Sino porque convivimos con una extraordinaria diversidad cultural y biológica mientras desigualdad, informalidad, inseguridad alimentaria, riqueza ambiental y concentración económica coexisten en escalas impresionantes.
Quizá el experimento más interesante no sea enseñar a un cerebro a tolerar cada vez más presión.
Tal vez sea investigar qué posibilidades aparecen cuando necesita representar menos veces:
“¿Cómo voy a sobrevivir mañana?”
y puede comenzar a preguntar:
“¿Qué quiero hacer con el mañana que ahora consigo imaginar?”
Pregunta BrainLatam
¿Cuánto de aquello que llamamos elección individual cambiaría si un Cuerpo-Territorio aprendiera, desde el nacimiento, que su existencia no depende continuamente de transformar más tiempo, más territorio y más vida en dinero?
Referencias recientes con enfoque latinoamericano — posteriores a 2021
Machado DB et al. (2022). Relationship between the Bolsa Família national cash transfer programme and suicide incidence in Brazil: A quasi-experimental study. PLOS Medicine.
Food insecurity and symptoms of anxiety and depression disorder during the COVID-19 pandemic (2022). Estudio poblacional realizado en Ouro Preto y Mariana, Minas Gerais, Brasil.
Household food insecurity before and during COVID-19 pandemic and its association with perceived stress (2023). Cadernos de Saúde Pública. Estudio poblacional realizado en Criciúma, Santa Catarina, Brasil.
Bonfim C et al. (2024). Conditional cash transfers and mortality in people hospitalised with psychiatric disorders: A cohort study of the Brazilian Bolsa Família Programme. PLOS Medicine.

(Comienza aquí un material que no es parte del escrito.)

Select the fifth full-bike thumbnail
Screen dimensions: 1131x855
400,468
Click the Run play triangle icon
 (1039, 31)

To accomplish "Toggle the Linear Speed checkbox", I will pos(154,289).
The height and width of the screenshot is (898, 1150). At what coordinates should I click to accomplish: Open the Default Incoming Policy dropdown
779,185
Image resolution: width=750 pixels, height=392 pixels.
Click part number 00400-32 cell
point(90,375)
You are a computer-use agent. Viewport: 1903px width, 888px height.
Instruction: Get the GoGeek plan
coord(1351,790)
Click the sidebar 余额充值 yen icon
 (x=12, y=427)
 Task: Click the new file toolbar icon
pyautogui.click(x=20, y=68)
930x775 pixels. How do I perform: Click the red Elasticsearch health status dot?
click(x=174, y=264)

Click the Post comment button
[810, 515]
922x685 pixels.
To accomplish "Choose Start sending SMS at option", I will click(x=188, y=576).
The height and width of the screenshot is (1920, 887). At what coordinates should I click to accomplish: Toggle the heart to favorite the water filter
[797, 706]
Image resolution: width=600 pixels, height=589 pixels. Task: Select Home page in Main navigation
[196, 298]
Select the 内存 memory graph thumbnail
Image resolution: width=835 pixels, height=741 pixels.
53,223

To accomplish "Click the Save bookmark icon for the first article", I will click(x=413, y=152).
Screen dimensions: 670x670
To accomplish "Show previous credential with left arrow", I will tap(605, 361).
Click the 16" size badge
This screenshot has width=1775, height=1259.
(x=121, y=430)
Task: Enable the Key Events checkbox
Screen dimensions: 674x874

Balakrishnan S, Costa R, Haushofer J, Waltenberg F. (2024). Welfare Effects of a Permanent Unconditional Cash Transfer Program: Evidence from Maricá, Brazil. NBER Working Paper 33089. Debe interpretarse como working paper y no como evidencia definitiva revisada por pares.
García-Pérez L, Pino YM, Ansoleaga E. (2025). Prevalence of occupational stress-related syndromes among health care workers in Latin America from 2019 to 2023. Revista Brasileira de Medicina do Trabalho.
Migeot J et al. (2025). Social exposome and brain health outcomes of dementia across Latin America. Nature Communications. Datos de seis países latinoamericanos.
Farombi T et al. (2026). Social vulnerability shapes deep clinical phenotypes and brain health in aging and dementia across Latin America. Alzheimer's & Dementia. Estudio con 3.941 participantes de seis países latinoamericanos.
Schwarz NV, Stampini M. (2025). Landscape of Non-contributory Cash Transfers in Latin America and the Caribbean, before and after the Covid-19 pandemic. Banco Interamericano de Desarrollo.